Luaコードはプロセス内で実行されます—スケジューラによって管理される分離された実行コンテキストです。各プロセスは:

  • 独自のメモリ空間を持つ
  • ブロッキング操作(I/O、チャネル)でyieldする
  • 監視およびスーパーバイズ可能
  • マシンあたり数千にスケール
一般的なLuaプロセスのベースラインメモリオーバーヘッドは約13 KBです。
local pid = process.spawn("app.workers:handler", "app:processes")
process.send(pid, "task", {data = "work"})

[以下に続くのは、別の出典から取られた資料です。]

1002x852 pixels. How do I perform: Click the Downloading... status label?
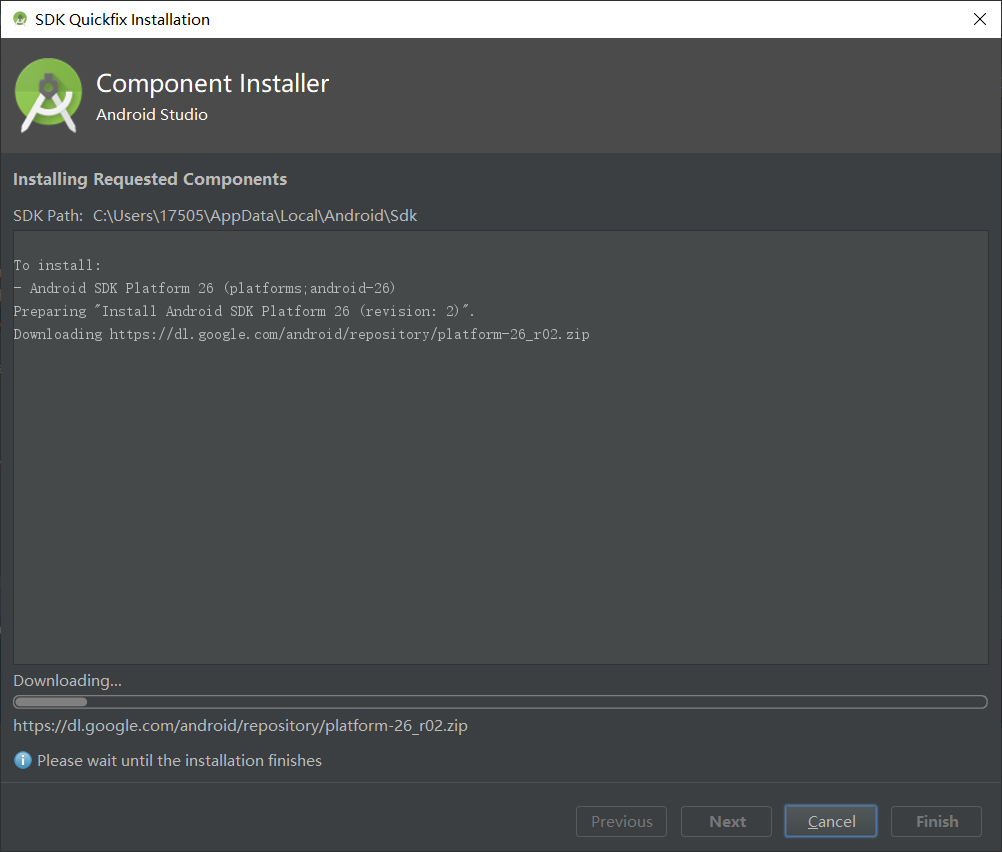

スポーン、リンク、スーパービジョンについてはプロセス管理を参照。

チャネル

Go形式のチャネルで通信:

local ch = channel.new()        -- アンバッファード
local buffered = channel.new(10)

ch:send(value)                  -- 受信されるまでブロック
local val, ok = ch:receive()    -- 準備できるまでブロック

selectとパターンについてはチャネルを参照。

コルーチン

プロセス内で軽量コルーチンをスポーン:

coroutine.spawn(function()
    local data = fetch_data()
    ch:send(data)
end)

do_other_work()  -- 即座に続行

スポーンされたコルーチンはスケジューラ管理—手動のyield/resumeは不要。

Select

複数のイベントソースを処理:

local r = channel.select {
    inbox:case_receive(),
    events:case_receive(),
    timeout:case_receive()
}

if r.channel == timeout then
    -- タイムアウト
elseif r.channel == events then
    handle_event(r.value)
else
    handle_message(r.value)
end

グローバル

requireなしで常に利用可能:

  • process - プロセス管理とメッセージング
  • channel - Go形式チャネル
  • os - 時間とシステム関数
  • coroutine - 軽量並行処理

モジュール

local json = require("json")
local sql = require("sql")
local http = require("http_client")

利用可能なモジュールはエントリ設定に依存します。エントリ定義を参照。

外部ライブラリ

Wippyは漸進的型システムを持つLua 5.3構文を使用し、Luauにインスパイアされています。型はファーストクラスのランタイム値—検証のために呼び出し可能、引数として渡すことが可能、イントロスペクション可能—ZodやPydanticのようなスキーマライブラリの必要性を置き換えます。

外部Luaライブラリ(LuaRocksなど)はサポートされていません。ランタイムはI/O、ネットワーキング、システム統合のための組み込み拡張を持つ独自のモジュールシステムを提供します。

カスタム拡張については、internalsドキュメントのモジュールを参照。

エラー処理

関数はresult, errorペアを返します:

local data, err = json.decode(input)
if err then
    return nil, errors.wrap(err, "decode failed")
end

パターンについてはエラー処理を参照。